Right-biased union — right wins on key conflicts. Same as left + right.

keys(map: Map<K, V>) -> List<K>

All keys. Iteration order is unspecified.

values(map: Map<K, V>) -> List<V>

All values, in the same order as keys(map).

entries(map: Map<K, V>) -> List<(K, V)>

All (key, value) pairs, in the same order as keys(map).

mapValues(map: Map<K, V>, fn: fn(V) -> W) -> Map<K, W>

Apply fn to every value, preserving keys.

mapKeys(map: Map<K, V>, fn: fn(K) -> K2) -> Map<K2, V>

Apply fn to every key. If fn produces duplicate keys, the last wins (consistent with +).

filterEntries(map: Map<K, V>, fn: fn(K, V) -> bool) -> Map<K, V>

Keep entries where fn(k, v) is true.

foldEntries(map: Map<K, V>, initial: U, function: fn(U, K, V) -> U) -> U

Reduce over entries. Iteration order is unspecified — function MUST be commutative if order matters.

zipToMap(keys: List<K>, values: List<V>) -> Result<Map<K, V>, IndexError>

Build a map from parallel lists. Error(InvalidArgument) if lengths differ. Duplicate keys: the last wins.

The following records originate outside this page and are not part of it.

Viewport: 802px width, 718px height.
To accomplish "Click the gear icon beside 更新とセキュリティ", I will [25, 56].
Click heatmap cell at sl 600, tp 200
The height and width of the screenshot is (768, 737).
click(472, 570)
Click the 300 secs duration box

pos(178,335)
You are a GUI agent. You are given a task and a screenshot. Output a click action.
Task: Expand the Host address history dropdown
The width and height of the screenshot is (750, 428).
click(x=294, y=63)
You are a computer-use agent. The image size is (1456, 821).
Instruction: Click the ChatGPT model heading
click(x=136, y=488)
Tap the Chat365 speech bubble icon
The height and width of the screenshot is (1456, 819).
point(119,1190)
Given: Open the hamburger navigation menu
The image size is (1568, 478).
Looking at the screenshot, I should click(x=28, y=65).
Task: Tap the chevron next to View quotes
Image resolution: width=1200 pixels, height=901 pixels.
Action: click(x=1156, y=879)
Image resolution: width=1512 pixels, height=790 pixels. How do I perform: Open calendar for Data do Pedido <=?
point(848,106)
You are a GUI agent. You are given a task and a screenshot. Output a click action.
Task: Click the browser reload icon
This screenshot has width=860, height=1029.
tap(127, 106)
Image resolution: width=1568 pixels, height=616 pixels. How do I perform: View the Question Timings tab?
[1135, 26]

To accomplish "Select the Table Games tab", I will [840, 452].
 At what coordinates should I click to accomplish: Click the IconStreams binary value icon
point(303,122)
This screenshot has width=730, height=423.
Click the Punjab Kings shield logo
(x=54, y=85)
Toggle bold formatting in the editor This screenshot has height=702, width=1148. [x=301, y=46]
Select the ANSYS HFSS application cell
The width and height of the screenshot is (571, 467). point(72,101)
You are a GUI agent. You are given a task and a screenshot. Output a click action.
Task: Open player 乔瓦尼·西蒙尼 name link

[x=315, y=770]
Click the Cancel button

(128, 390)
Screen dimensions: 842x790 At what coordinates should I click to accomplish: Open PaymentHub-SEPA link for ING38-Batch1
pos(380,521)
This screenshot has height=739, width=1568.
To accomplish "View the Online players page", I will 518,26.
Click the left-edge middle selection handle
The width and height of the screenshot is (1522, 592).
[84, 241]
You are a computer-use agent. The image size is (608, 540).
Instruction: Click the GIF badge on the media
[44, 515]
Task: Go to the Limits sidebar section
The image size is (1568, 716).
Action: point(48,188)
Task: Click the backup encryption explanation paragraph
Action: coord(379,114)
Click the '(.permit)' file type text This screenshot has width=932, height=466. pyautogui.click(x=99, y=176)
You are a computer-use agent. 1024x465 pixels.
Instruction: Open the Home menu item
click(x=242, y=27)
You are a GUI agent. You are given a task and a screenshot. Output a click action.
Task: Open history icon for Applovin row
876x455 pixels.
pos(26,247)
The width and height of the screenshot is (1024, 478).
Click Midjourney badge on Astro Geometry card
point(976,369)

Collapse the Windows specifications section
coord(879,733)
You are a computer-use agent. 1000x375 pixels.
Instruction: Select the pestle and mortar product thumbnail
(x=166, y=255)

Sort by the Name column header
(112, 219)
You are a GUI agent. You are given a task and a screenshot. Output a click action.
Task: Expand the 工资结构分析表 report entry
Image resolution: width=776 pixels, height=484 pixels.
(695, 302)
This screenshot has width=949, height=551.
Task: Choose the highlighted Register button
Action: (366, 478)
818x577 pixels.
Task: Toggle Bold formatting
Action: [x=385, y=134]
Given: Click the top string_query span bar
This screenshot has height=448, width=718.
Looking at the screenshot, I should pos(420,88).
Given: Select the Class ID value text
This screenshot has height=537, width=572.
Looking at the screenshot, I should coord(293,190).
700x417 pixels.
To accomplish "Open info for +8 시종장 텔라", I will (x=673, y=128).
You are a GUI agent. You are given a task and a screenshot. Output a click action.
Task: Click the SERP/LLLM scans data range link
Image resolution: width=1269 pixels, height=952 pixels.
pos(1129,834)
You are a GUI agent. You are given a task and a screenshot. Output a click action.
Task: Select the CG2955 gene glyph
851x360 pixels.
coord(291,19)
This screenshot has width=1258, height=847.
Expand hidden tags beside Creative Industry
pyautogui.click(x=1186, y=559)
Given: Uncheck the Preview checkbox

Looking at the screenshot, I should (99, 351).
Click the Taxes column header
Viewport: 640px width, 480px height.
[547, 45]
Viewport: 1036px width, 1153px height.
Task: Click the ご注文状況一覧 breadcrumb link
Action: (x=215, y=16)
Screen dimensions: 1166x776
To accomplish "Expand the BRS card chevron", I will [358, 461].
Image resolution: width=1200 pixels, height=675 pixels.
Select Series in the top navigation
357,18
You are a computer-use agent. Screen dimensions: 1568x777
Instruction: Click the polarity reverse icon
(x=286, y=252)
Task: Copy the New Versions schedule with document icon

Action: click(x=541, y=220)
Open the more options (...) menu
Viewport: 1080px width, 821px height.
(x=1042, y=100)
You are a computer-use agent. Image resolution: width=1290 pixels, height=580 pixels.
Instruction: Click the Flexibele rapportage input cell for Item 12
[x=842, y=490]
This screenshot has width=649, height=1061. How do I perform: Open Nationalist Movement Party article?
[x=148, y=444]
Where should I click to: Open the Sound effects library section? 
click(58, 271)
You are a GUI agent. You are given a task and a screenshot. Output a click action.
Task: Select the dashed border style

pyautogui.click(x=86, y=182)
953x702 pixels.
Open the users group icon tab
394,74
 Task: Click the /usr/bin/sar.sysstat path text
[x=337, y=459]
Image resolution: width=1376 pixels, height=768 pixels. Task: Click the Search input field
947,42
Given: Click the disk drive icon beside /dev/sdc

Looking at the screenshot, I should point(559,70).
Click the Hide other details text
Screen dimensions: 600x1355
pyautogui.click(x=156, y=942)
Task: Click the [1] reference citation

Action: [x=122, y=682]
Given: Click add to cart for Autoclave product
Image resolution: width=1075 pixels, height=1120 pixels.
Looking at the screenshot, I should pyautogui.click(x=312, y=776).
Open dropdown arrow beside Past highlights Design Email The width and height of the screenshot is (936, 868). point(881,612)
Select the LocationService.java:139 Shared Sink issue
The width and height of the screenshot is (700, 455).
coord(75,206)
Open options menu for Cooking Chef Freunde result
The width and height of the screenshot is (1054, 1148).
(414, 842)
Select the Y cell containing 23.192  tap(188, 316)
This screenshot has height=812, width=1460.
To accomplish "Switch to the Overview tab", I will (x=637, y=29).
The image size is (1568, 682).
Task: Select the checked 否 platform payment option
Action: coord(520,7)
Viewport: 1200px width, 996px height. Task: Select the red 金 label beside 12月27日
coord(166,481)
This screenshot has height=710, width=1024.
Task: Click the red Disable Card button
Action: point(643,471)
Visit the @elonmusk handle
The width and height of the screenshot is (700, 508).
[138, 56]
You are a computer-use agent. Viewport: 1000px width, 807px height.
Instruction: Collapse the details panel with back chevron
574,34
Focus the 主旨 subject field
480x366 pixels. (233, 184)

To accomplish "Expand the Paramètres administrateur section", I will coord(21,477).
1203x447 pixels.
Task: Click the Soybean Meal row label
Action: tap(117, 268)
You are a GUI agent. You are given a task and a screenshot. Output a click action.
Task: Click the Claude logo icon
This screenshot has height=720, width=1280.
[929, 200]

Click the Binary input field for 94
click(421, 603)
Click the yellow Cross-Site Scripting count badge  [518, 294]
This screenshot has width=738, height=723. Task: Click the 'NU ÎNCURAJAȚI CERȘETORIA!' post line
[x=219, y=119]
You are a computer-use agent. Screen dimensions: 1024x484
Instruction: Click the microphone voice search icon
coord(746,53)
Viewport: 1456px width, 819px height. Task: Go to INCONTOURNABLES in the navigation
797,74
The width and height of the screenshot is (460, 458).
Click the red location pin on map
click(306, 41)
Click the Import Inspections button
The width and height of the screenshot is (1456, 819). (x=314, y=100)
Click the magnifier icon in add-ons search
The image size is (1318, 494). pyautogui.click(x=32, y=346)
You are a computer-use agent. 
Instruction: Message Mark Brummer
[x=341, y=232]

groupBy(items: List<T>, function: fn(T) -> K) -> Map<K, List<T>>

Group items into buckets keyed by function(item). Within each bucket, items appear in their original order.

Iterators and Pipe

range, forEach, map, filter, fold, and |> are documented in Iterators and Iteration. Lists and maps are Iterable; map iteration yields (K, V) tuples.

HTTP

See HTTP.

WebSockets

See WebSockets.

Fibers and Channels

spawn, await, send, recv, yield, Fiber<T>, Channel<T> are documented in Fibers and Concurrency.